Exercise | Take the line that contains "Open Architecture of Sales website" as the start and the last line of the entries as the end, and print both and everything between them exactly, without the pictures.
START Data provided
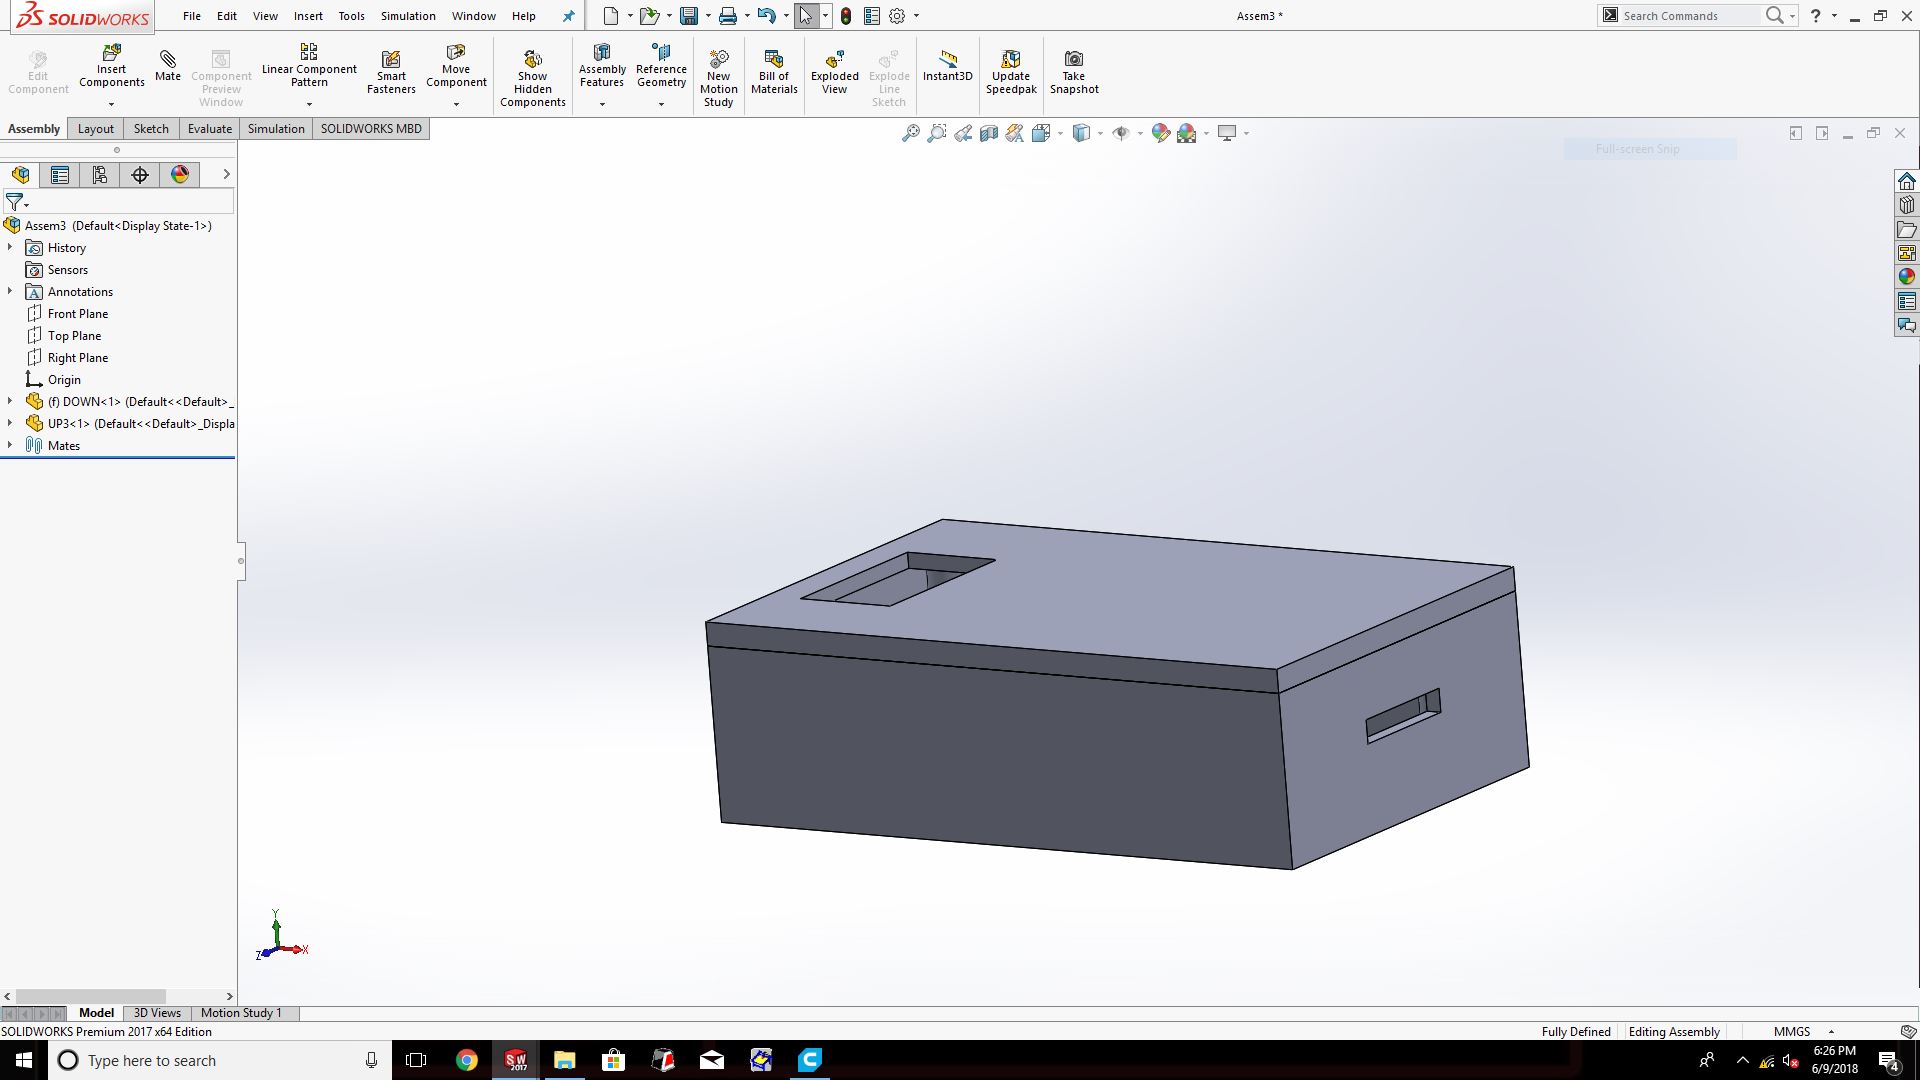Pin the menu bar
This screenshot has height=1080, width=1920.
coord(568,16)
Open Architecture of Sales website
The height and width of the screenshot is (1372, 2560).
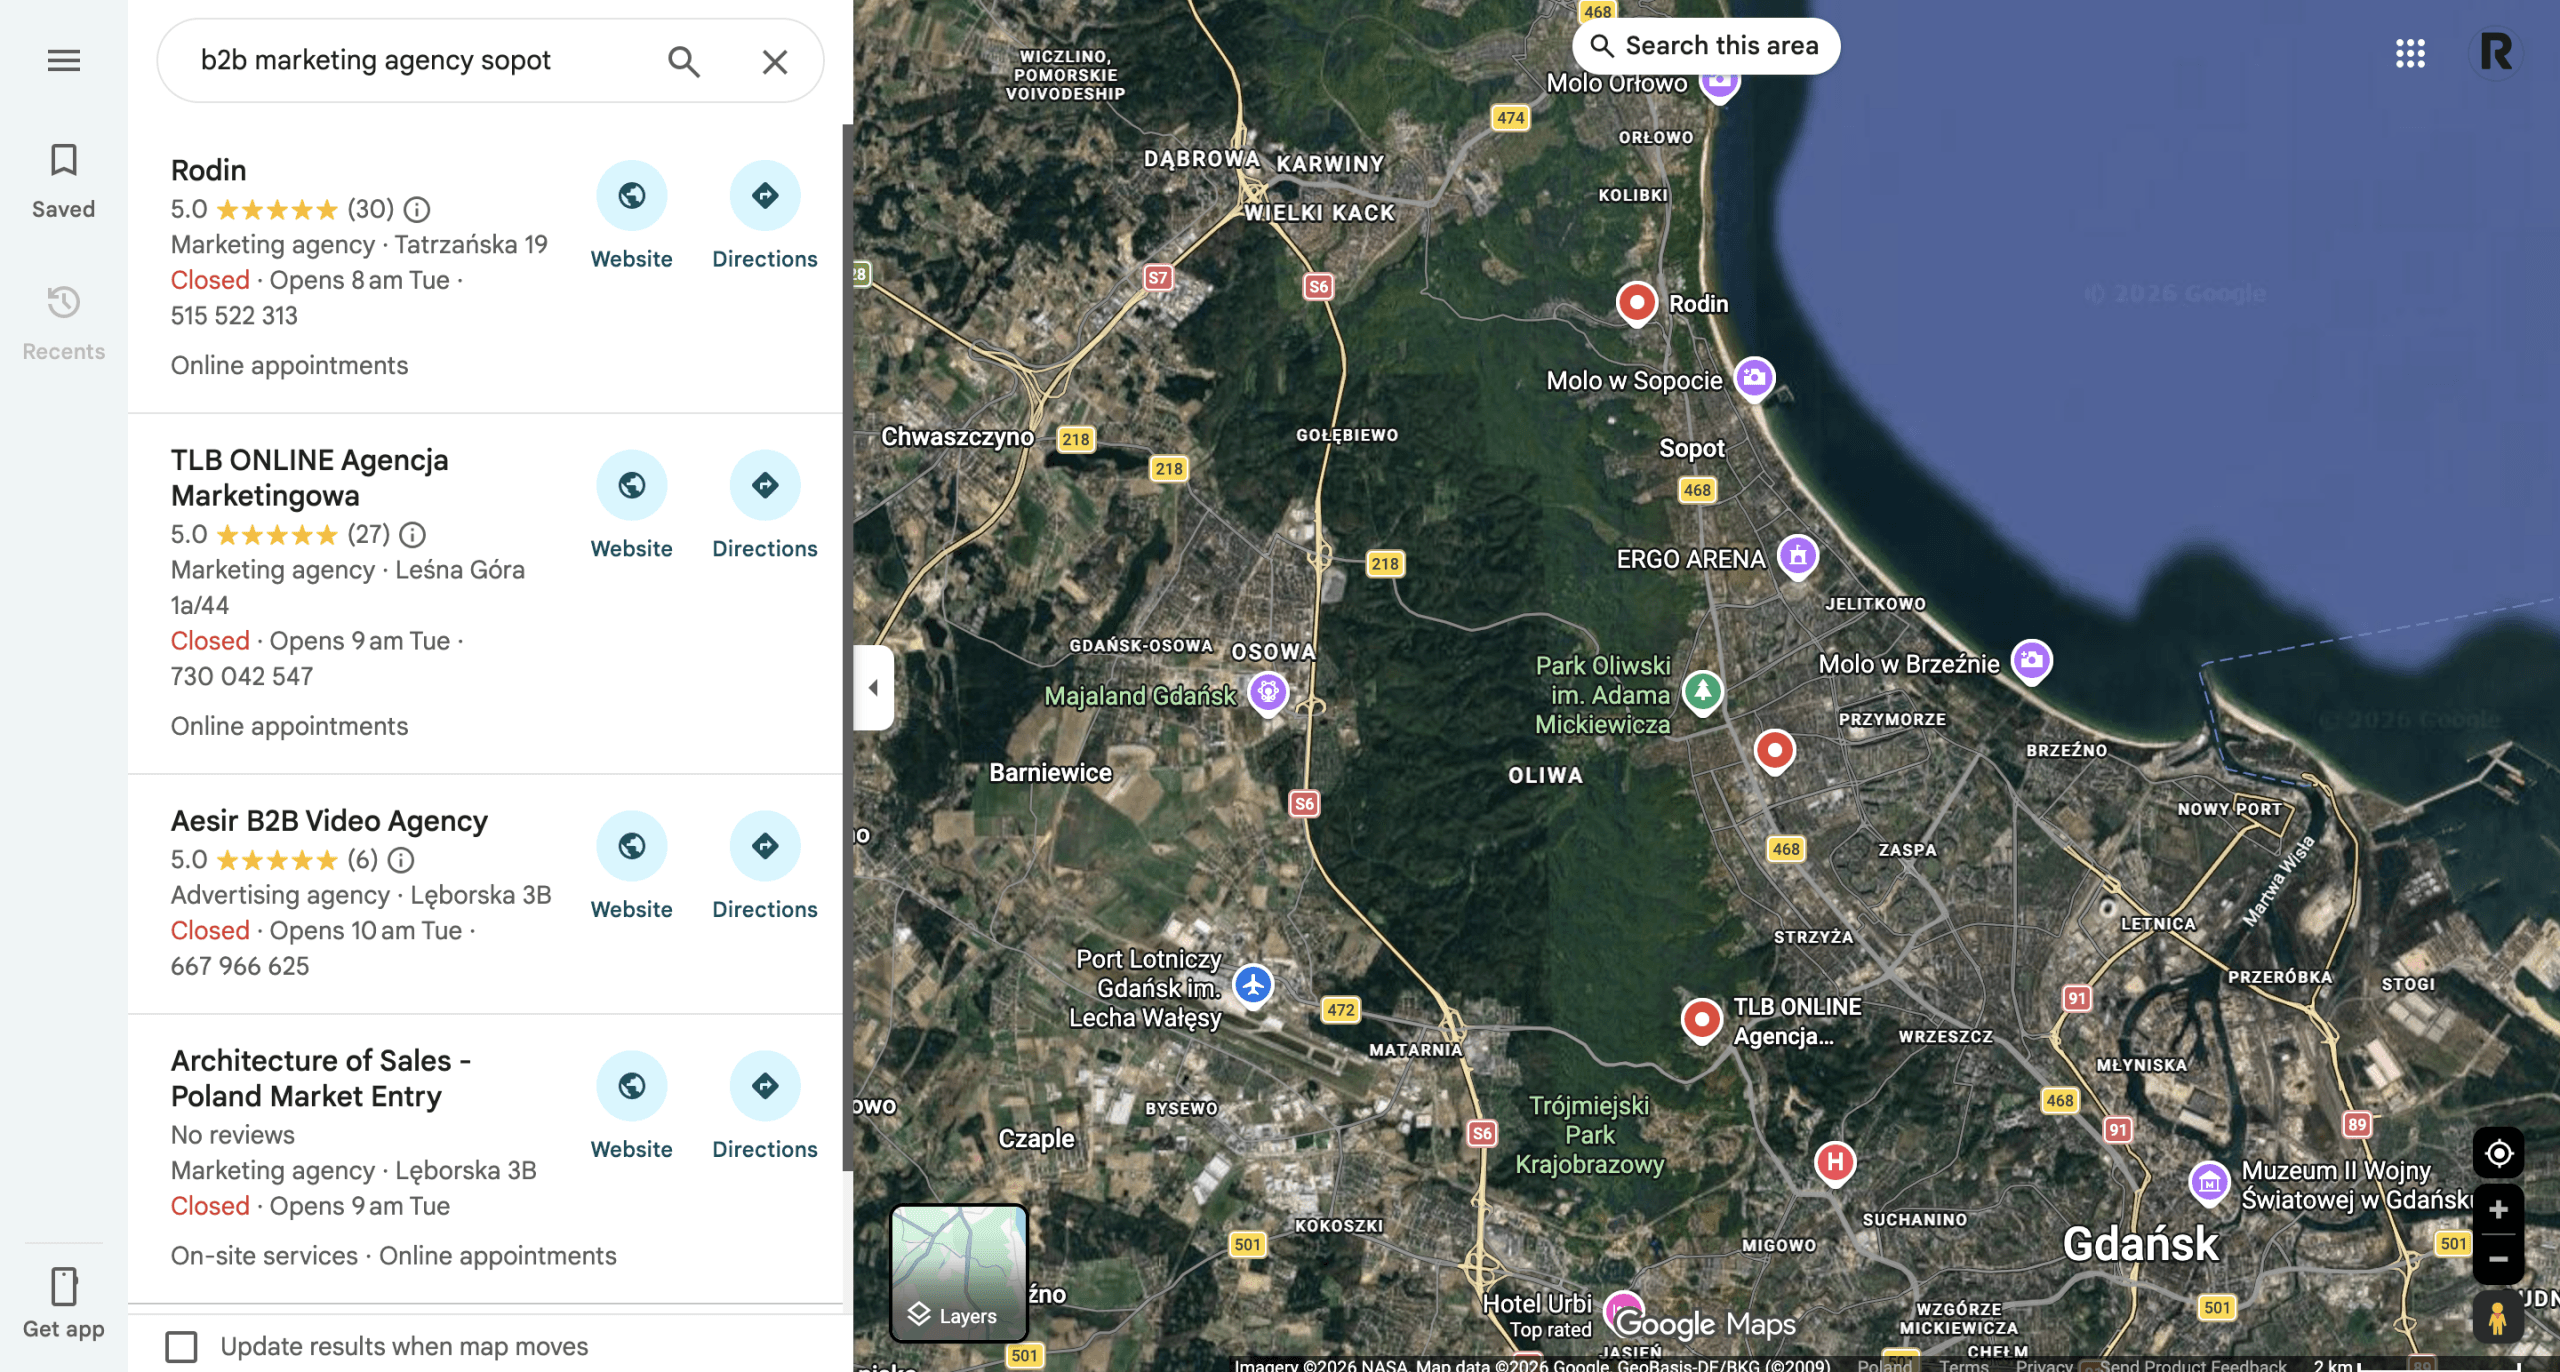(x=631, y=1086)
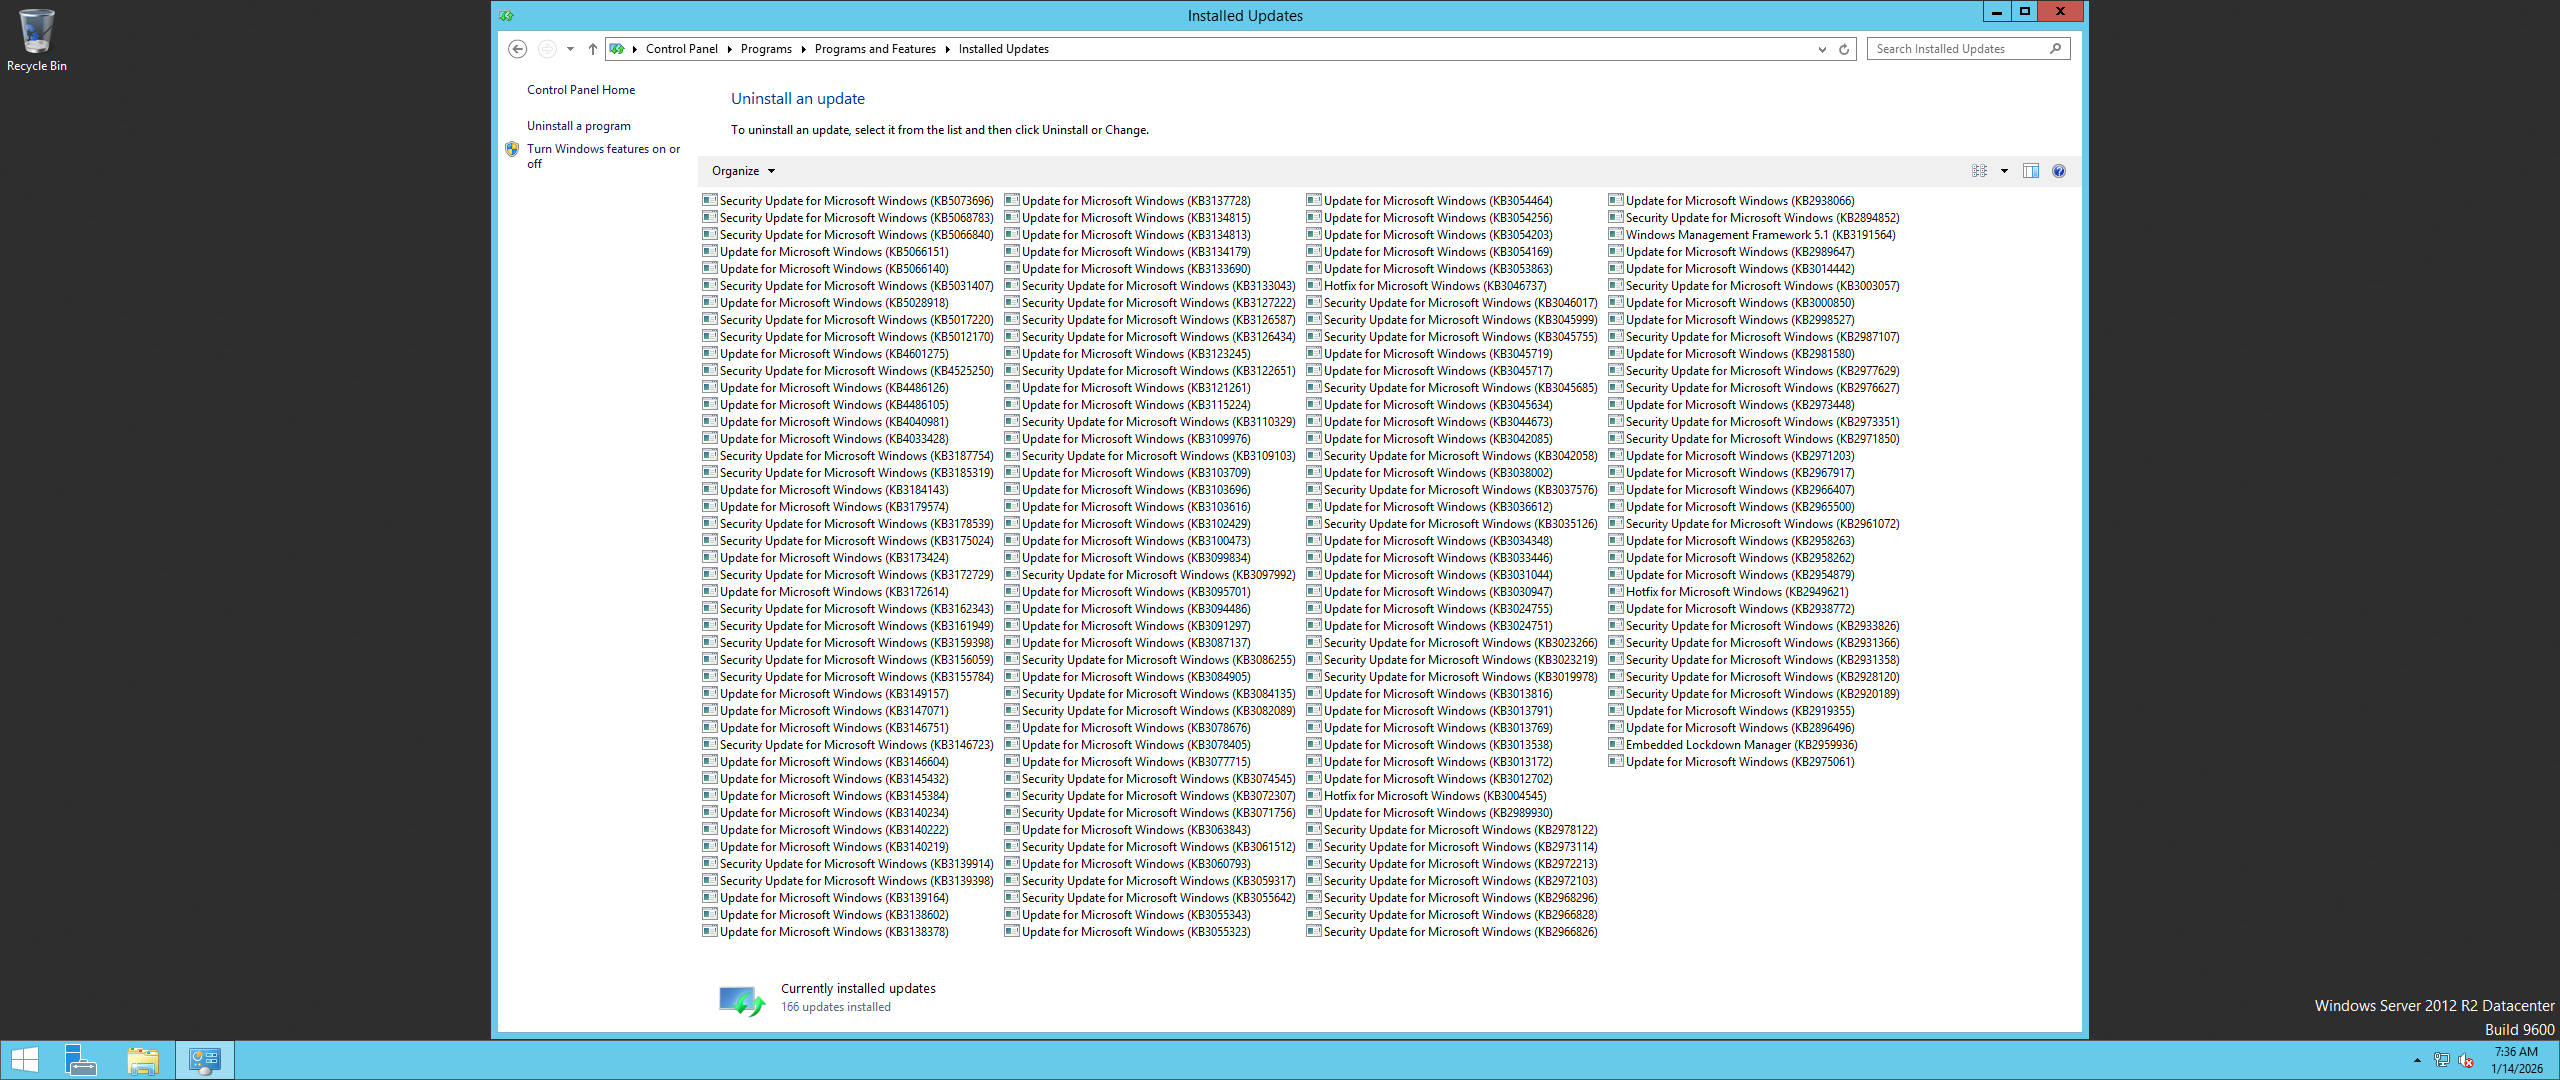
END Data provided
Answer for the task |
Open Architecture of Sales website
The height and width of the screenshot is (1372, 2560).
(x=631, y=1086)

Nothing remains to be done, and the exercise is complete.